Pastorale vragen
1 Samuel 1:8c
„Ben ik niet beter dan tien zonen?”
Hoe vergenoegd behoort een christen in Christus te zijn: Christus is alles. Wat een nood als een christen alle andere dingen ontbreken. Is Christus niet genoeg? „Ben ik niet in de plaats van tien zonen?” zei Elkana tot Hanna (1 Samuël 1:8). Is Christus niet in de plaats van tien werelden, ja in de plaats van alles wat dierbaar en kostbaar is op aarde? Wie zonlicht genoeg heeft, zal die over het missen van het kaarslicht klagen? Heeft hij niet genoeg die de ondoorgrondelijke rijkdommen van Christus heeft?

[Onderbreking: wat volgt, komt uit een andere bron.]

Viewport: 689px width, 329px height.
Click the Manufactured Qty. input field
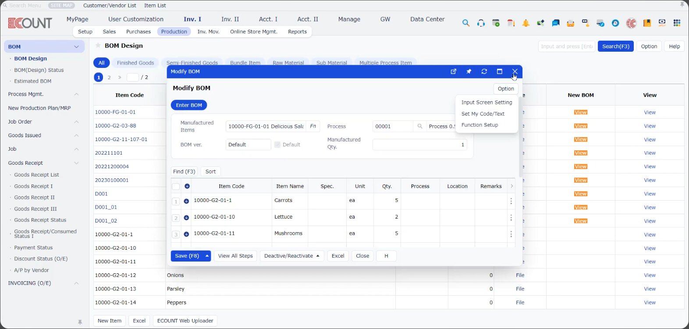tap(419, 145)
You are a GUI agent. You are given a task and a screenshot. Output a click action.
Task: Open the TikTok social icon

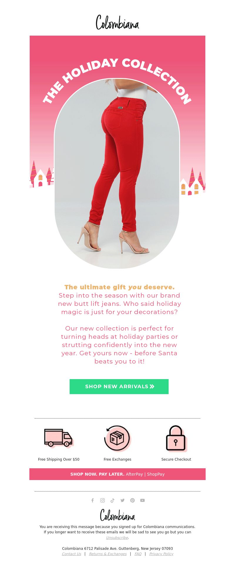click(x=113, y=500)
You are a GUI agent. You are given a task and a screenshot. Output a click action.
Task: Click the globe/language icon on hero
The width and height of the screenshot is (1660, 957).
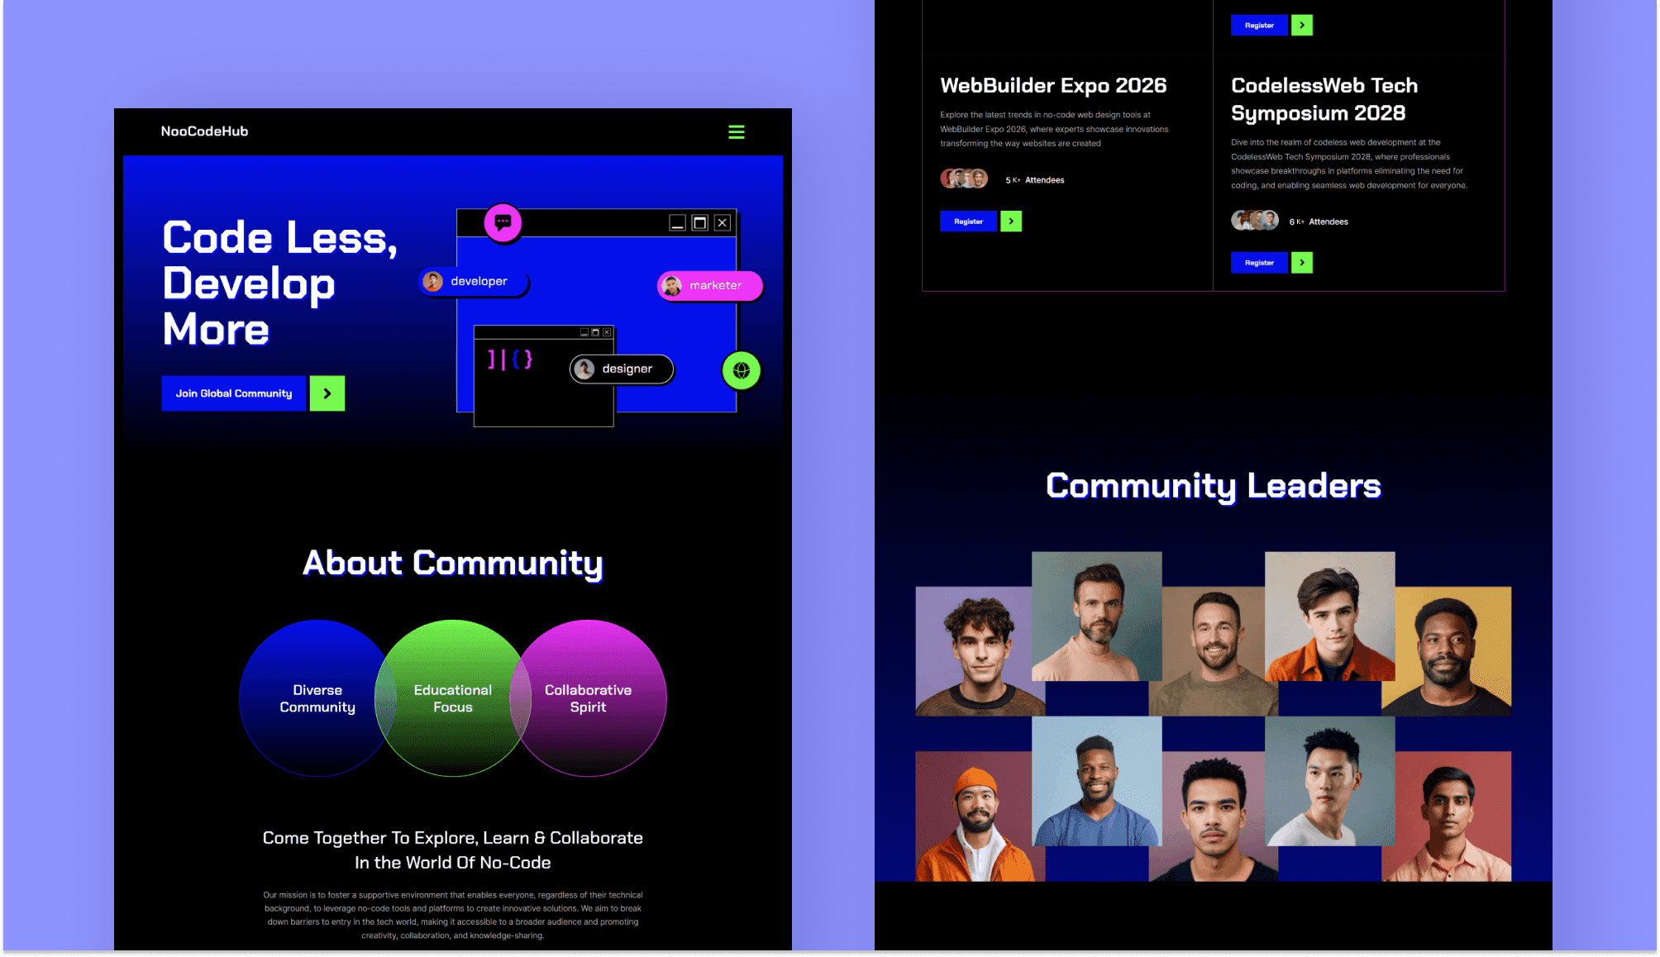742,369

Ik heb gelezen van een godzalig mens die blind was, en door zijn vriend gevraagd werd of hij niet bedroefd was, omdat hij niet zien kon. En toen hij bevestigend antwoordde, zei zijn vriend: „Waarom ben je bedroefd over het missen van wat de vliegen hebben, terwijl je hebt wat de engelen hebben?”
Zo mag ik een christen aanspreken. „Waarom bent u ontroerd over het ontbreken van wat een verworpene heeft, terwijl u hebt wat de verheerlijkte heiligen hebben? U hebt Christus met al Zijn schatten en voorrechten!” Stel dat een vader zijn zoon huisraad weigerde en hem al zijn land gaf, had hij reden om te klagen? Stel, God weigert u enig huisraad in de wereld, maar geeft u ondertussen al Zijn land, bijzonder de akker waar de Parel van grote waarde in verborgen is; hebt u dan enige oorzaak van ontevredenheid?